Which lines of the entries contain the string "button"? Please find them and copy them.

Collected data
-=-=-=-=-
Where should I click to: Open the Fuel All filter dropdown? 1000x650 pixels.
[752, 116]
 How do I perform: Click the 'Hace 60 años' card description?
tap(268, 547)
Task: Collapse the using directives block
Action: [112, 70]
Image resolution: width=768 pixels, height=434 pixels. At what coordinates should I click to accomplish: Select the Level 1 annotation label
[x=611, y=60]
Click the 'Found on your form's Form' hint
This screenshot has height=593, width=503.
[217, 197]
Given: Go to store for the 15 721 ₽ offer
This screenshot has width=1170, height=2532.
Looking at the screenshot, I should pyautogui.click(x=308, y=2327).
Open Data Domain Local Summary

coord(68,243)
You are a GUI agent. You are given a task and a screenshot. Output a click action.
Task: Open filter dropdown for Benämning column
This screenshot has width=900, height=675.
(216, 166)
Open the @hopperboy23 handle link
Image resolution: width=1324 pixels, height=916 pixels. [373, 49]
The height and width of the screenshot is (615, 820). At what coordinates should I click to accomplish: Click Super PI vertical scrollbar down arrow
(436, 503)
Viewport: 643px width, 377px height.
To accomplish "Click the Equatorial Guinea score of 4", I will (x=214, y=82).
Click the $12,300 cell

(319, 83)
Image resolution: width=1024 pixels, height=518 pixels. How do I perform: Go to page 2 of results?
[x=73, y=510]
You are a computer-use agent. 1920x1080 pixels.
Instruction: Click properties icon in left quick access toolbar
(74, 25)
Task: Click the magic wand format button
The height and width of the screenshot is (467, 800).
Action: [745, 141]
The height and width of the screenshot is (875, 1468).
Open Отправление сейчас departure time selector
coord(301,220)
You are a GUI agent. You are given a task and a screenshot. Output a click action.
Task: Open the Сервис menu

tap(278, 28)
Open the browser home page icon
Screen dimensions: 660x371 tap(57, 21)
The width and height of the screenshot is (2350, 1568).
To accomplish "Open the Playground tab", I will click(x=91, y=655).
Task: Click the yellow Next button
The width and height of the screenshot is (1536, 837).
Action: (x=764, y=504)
-=-=-=-=-
-- Solution to this problem --
Task: Click the magic wand format button
Task: Click the yellow Next button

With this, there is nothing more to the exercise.